After two weeks with the Casio, I find myself placing it in the same category as Becca’s minimal phones: there are too many rough trade-offs here for it to be my primary watch.

Here’s what I did not like:

  • Yes, you can sync the step data, but you have to to do it — by holding down the bluetooth button for a few seconds and opening the Casio app, like an animal.
  • The step reminder would go off at random, inconvenient times, annoying the people around me. So I turned the watch to silent a few days in, making the step reminder useless. I missed the “taptic” notifications on my wrist for stuff like this.
  • The alarm beeps like twice, then stops, begging you to set multiple alarms in the morning. I found it not loud enough for the morning, but too loud during the day. (this one is very subjective)
  • Poor viewing angle. Your wrist needs to be rotated pretty far to be able to see the time, otherwise your eyes just see a string of 8’s.
  • I was annoyed that I couldn’t see the date and the step tracking at the same time.

Aesthetically, it’s not like Casio watches are visual treats. They are utilitarian 80s-style watches with some nostalgia appeal for me, but this appeal is narrow. I received some compliments on it, but just as many unimpressed notes. Why swap one computer watch for another, less-useful computer watch? It doesn’t even have Snoopy. As dull as Apple’s design UI might be, at least they have Snoopy.

Internal Motivation vs External Motivation

The main thing I’m taking away from my experiment is that I’m not very motivated by myself. I work well with deadlines and budgets, with Apple Watch goals, with people expecting something of me. I don’t do much if I’m alone. It makes me a good freelancer and worker, but maybe not a self-starter.

I think back on some old Merlin Mann advice. I’m paraphrasing because I couldn’t find the exact quote, but he said something to the likes of “if a project doesn’t have both a deadline and a budget, it’s not getting done.”

What I’ve really got to work on is finding the right external motivations and working them into my daily life. This is a noise problem, and something I’m going to write about more in a future blog.

My Plan For Apple Watch Going Forward

Here are some things I noticed about using an iPhone without an Apple Watch for the first time in five years:

  • iPhone’s built-in move ring is nearly impossible to pass by itself if you keep it at the same number you had under the watch.

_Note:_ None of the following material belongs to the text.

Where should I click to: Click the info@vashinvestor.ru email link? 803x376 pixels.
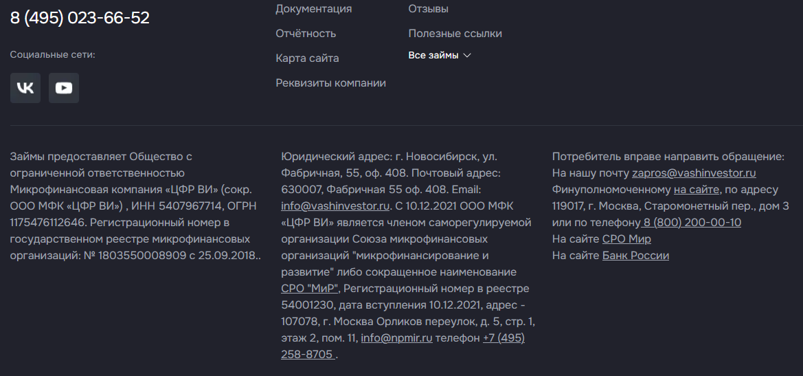pos(335,206)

I didn’t complete it once. This is either an evil dark pattern by Apple to make you buy a watch, or my number was too high.
  • I hate the iPhone alarm by itself. I really did miss waking up with Apple Watch’s alarm.
  • If you have Apple Watch friends and they share their workouts with you, you get notifications on the iPhone. If you have an Apple Watch, you only get these notifications on the watch. I vastly preferred seeing these on the phone, because I often miss them on the watch notification list.
    • This bullet point made me realize how little I use Apple Watch for notifications, and gave me an idea on how to use it in the future.

To return to the beginning of this blog post, Becca made a wonderful point about smart phones: we can — using our willpower — remove the casino aspect of our smart phones and make them more like tools, if we want. And maybe that’s what I need to do with Apple Watch.

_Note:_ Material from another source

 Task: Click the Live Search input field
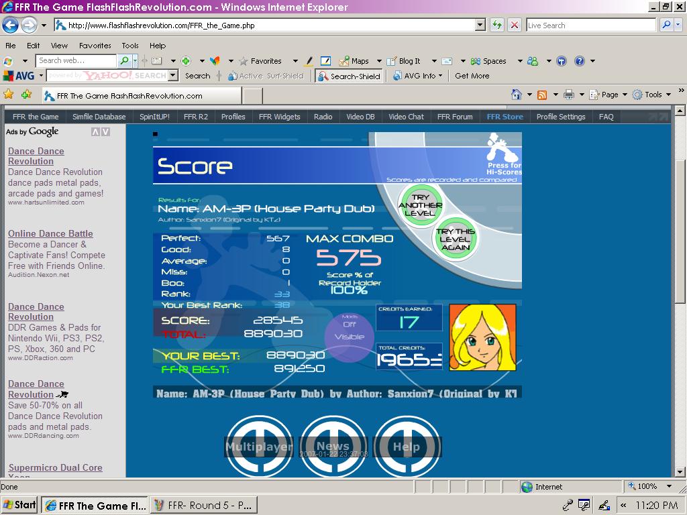coord(591,25)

I was getting frustrated by Apple Watch being bad things I wanted it to be good at. It had apps for email, messages, music, and tasks, but I found using any of them on the watch annoying and time consuming. I should accept that, like a lot of people and Apple themselves, the Watch is great for two things: glanceable information and collecting health data that you look at on your phone. It is not, at least for me, a secret tiny wrist computer.

For that data to be of use, though, I have to look at it sometimes. So I’ve moved both Fitness and Health to the front of my home screen, so I’ll remember to actually check these things from time to time.